Nevertheless, these results are promising and pave the way for a revolutionary novel treatment option, “a single-course therapy that may lead to deep LDL-C-lowering for decades” instead of large number of daily medications, which the patients are required to take and therefore may not comply with.
References
- Vafai SB, et al. Safety and pharmacodynamic effects of VERVE-101, an investigational DNA base editing medicine designed to durably inactivate the PCSK9 gene and lower LDL cholesterol - Interim Results of the Phase 1b heart-1 Trial. Dated November 12, 2023 Available at: https://www.abstractsonline.com/pp8/?_ga=2.17782015.7532578.1693882428-1949139275.1663003561#!/10871/presentation/16572. Accessed November 28, 2023.

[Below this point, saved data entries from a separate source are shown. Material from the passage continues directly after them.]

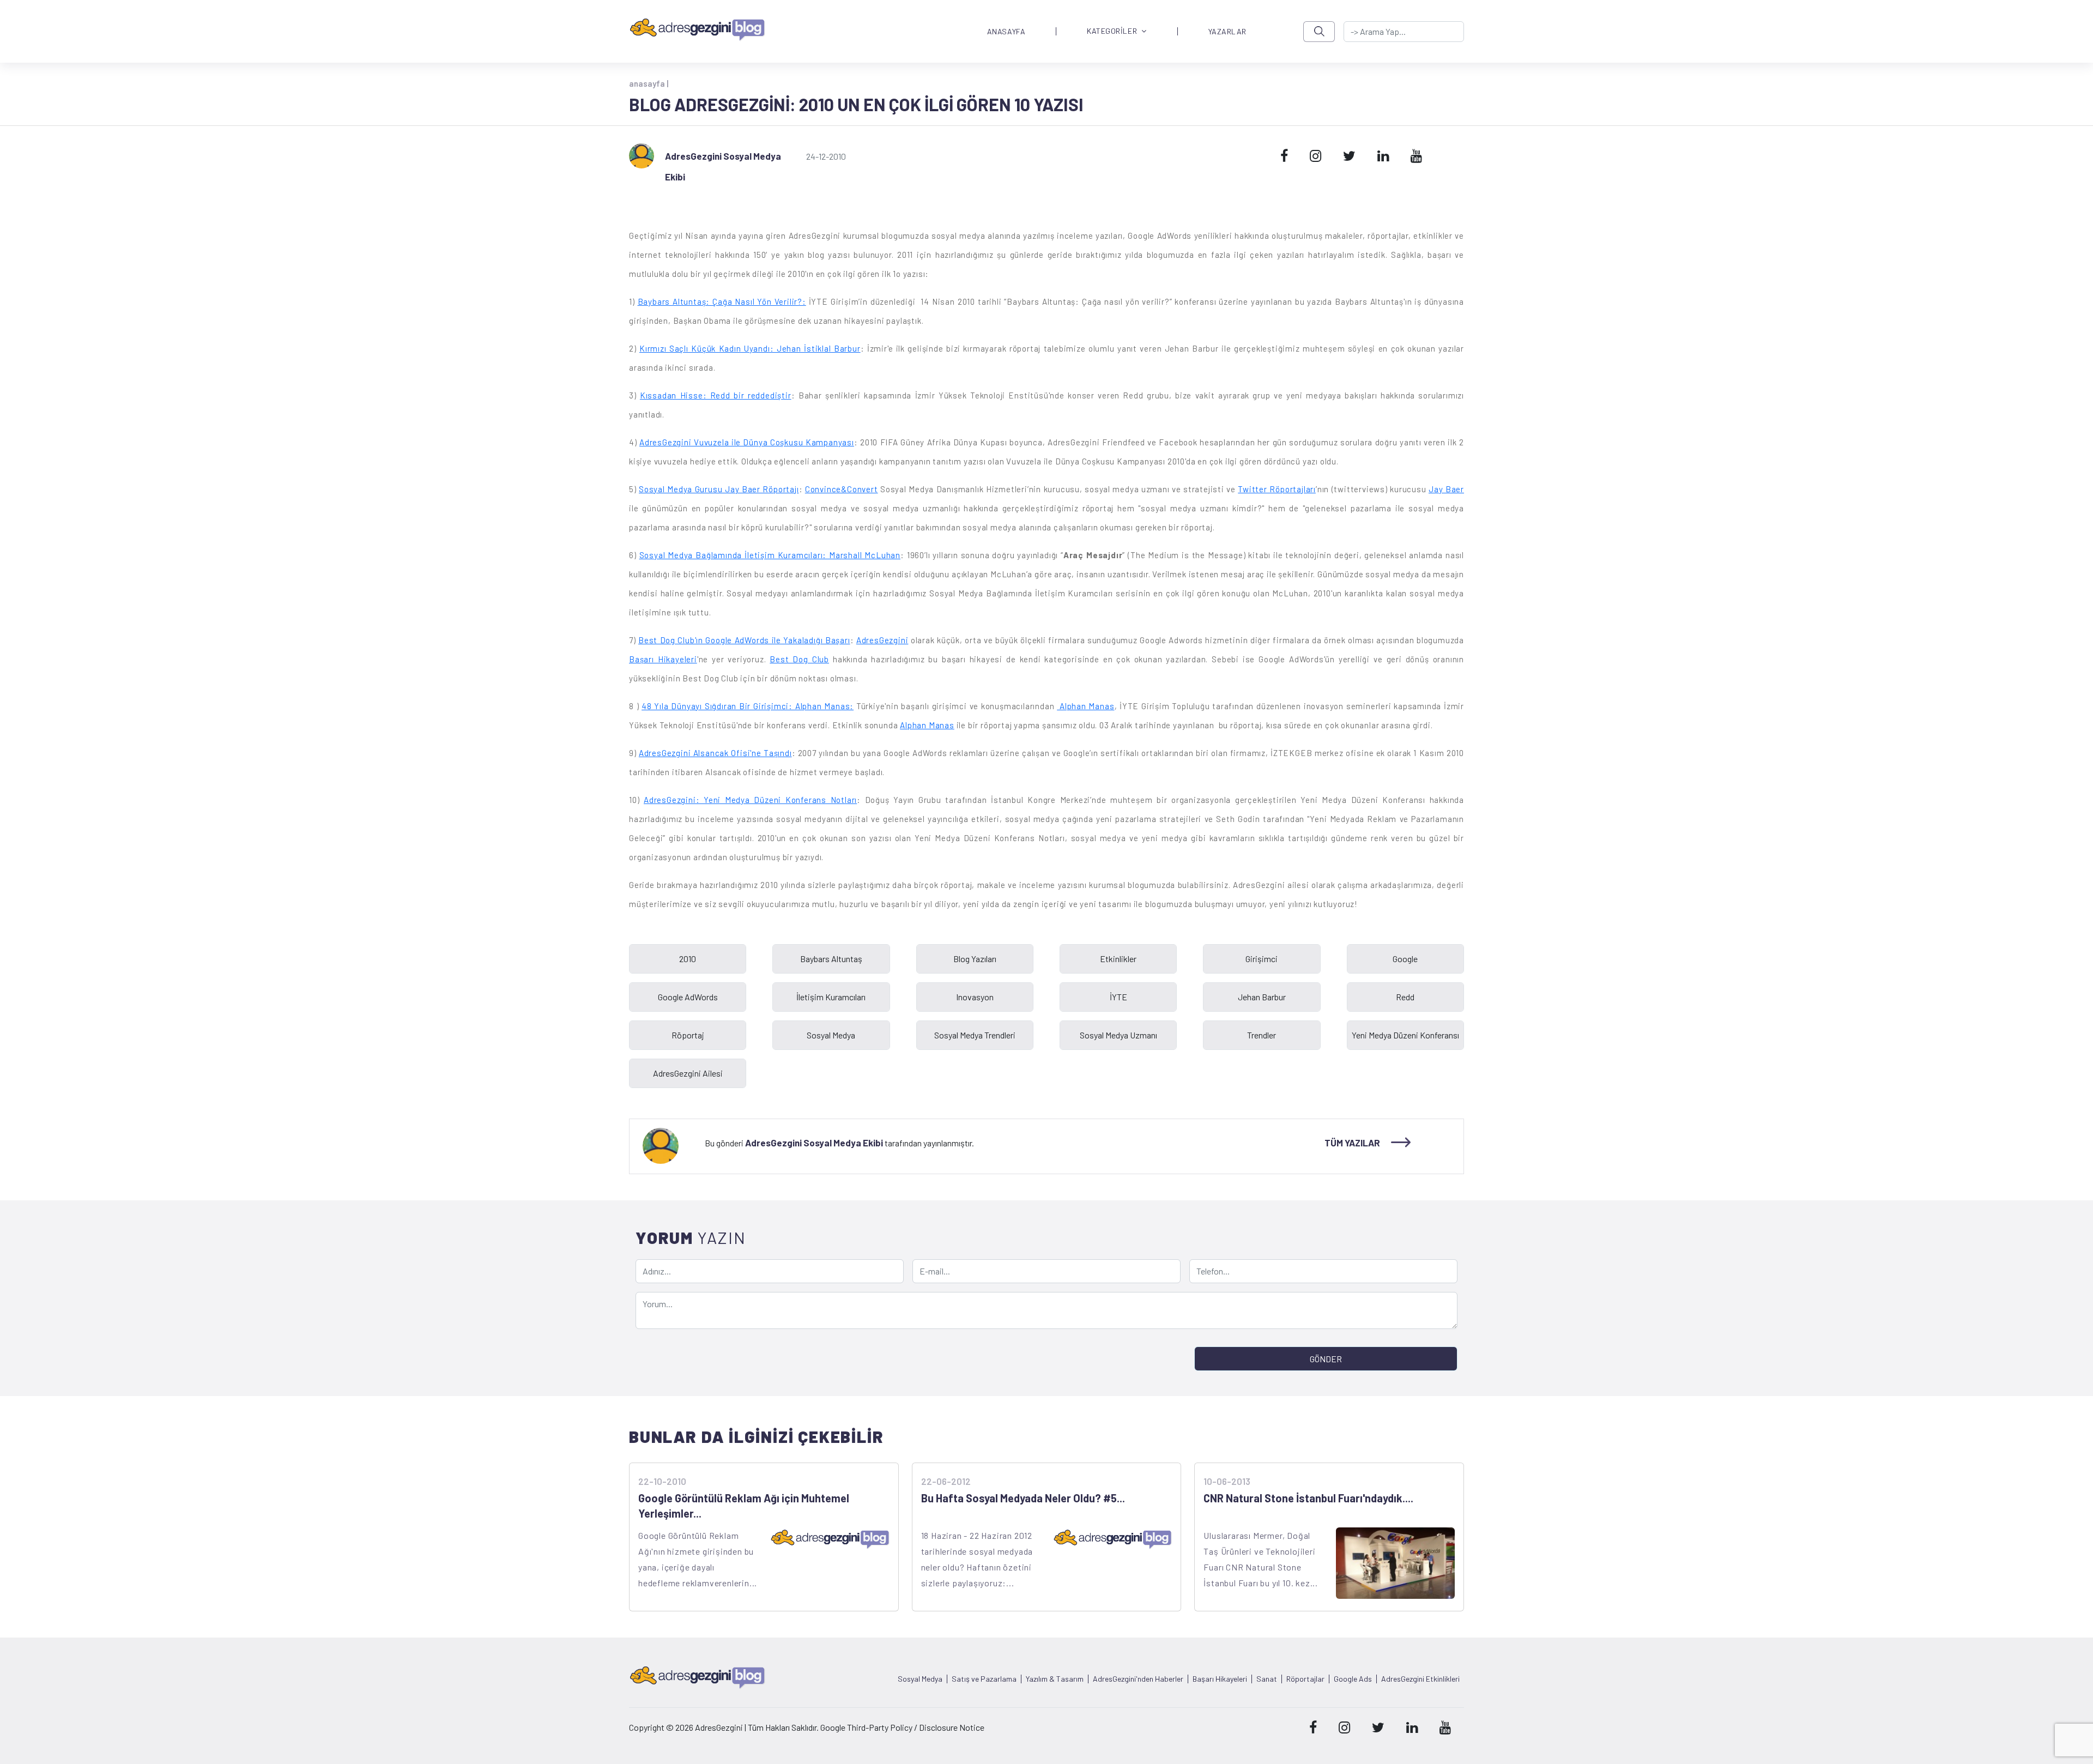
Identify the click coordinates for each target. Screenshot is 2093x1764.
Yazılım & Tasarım (1055, 1679)
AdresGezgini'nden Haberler (1138, 1679)
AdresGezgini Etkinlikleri (1420, 1679)
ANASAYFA (1006, 31)
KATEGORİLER (1112, 31)
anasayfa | (648, 83)
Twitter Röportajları (1277, 489)
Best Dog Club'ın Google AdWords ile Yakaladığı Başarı (744, 640)
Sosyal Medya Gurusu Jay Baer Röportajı (719, 489)
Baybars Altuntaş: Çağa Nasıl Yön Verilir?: (722, 301)
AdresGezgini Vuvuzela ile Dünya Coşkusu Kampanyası (746, 442)
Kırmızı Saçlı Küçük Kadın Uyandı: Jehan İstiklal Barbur (750, 348)
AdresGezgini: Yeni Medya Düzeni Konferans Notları (750, 800)
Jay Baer (1446, 489)
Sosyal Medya (920, 1679)
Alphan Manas (1085, 706)
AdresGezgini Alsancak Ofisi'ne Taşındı (715, 753)
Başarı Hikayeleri (663, 659)
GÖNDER (1326, 1359)
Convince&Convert (841, 489)
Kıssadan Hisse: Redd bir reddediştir (715, 395)
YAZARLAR (1227, 31)
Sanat (1266, 1679)
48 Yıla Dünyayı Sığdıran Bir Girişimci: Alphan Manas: (748, 706)
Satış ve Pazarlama (984, 1679)
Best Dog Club (799, 659)
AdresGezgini (882, 640)
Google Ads (1353, 1679)
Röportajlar (1305, 1679)
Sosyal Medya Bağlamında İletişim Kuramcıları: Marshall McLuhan (769, 555)
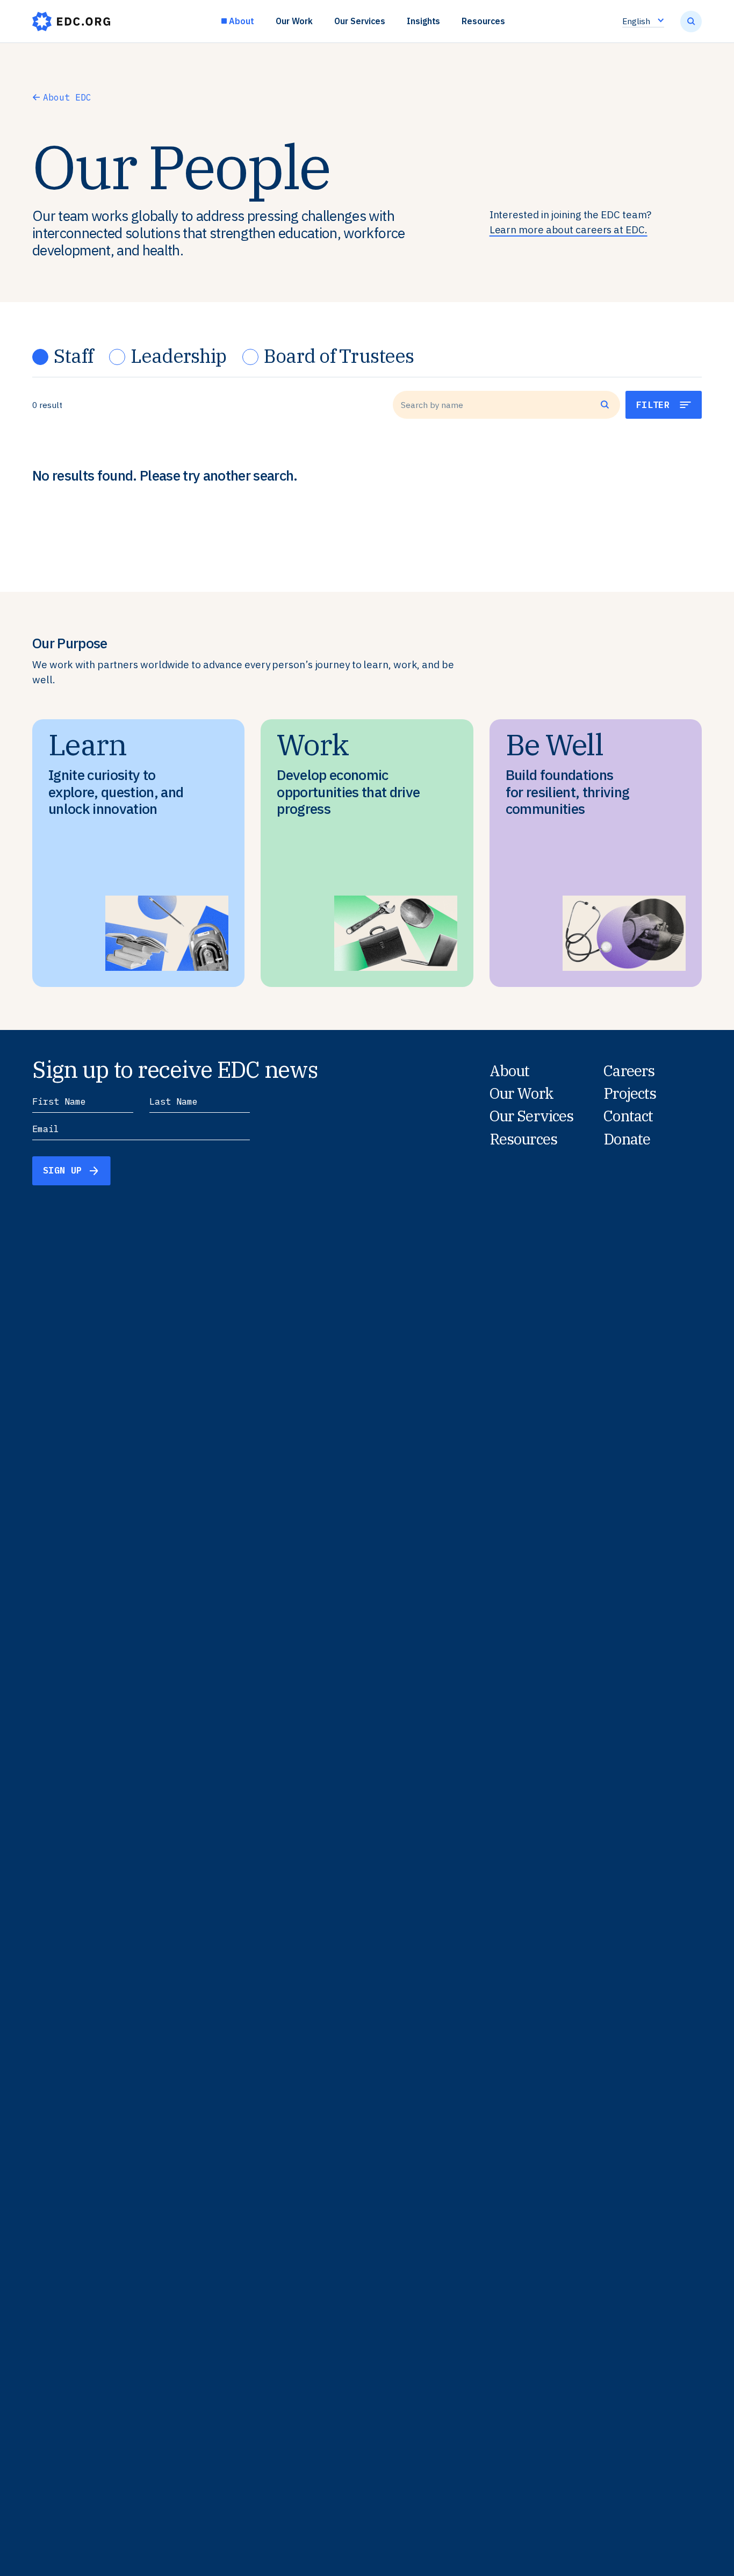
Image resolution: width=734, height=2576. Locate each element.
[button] (663, 405)
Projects (629, 1093)
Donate (626, 1139)
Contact (628, 1116)
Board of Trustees (339, 356)
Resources (483, 21)
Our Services (359, 21)
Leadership (178, 356)
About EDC (67, 97)
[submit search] (691, 21)
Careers (628, 1070)
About (241, 21)
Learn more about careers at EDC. (568, 229)
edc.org (71, 21)
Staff (73, 356)
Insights (424, 21)
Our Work (294, 21)
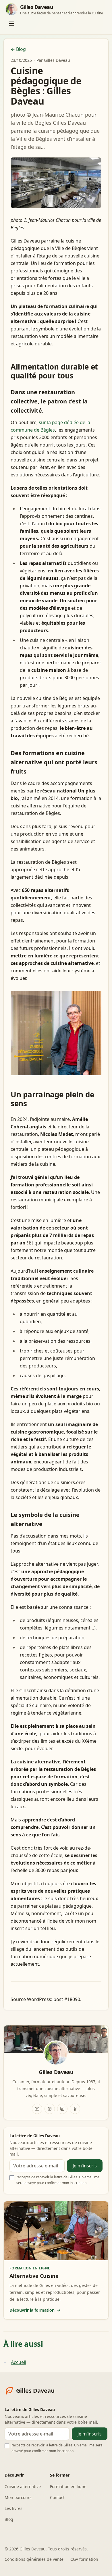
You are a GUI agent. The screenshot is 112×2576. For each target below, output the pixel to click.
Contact (57, 2497)
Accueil (18, 2362)
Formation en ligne (68, 2486)
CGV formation (84, 2559)
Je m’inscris (85, 2166)
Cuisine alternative (23, 2486)
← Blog (18, 49)
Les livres (13, 2508)
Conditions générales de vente (34, 2559)
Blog (9, 2519)
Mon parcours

- ACC News Story. Dated November 12, 2023. Available at: https://www.acc.org/Latest-in-Cardiology/Articles/2023/11/08/20/14/sun-445pm-heart1-aha-2023. Accessed November 28, 2023.
- AHA News release. Dated November 12, 2023Available at: https://newsroom.heart.org/news/a-single-infusion-of-a-gene-editing-medicine-may-control-inherited-high-ldl-cholesterol. Accessed November 28, 2023.
- Lee RG, et al. Efficacy and safety of an investigational single-course CRISPR base-editing therapy targeting PCSK9 in nonhuman primate and mouse models. Circulation. 2023;147(3):242-53.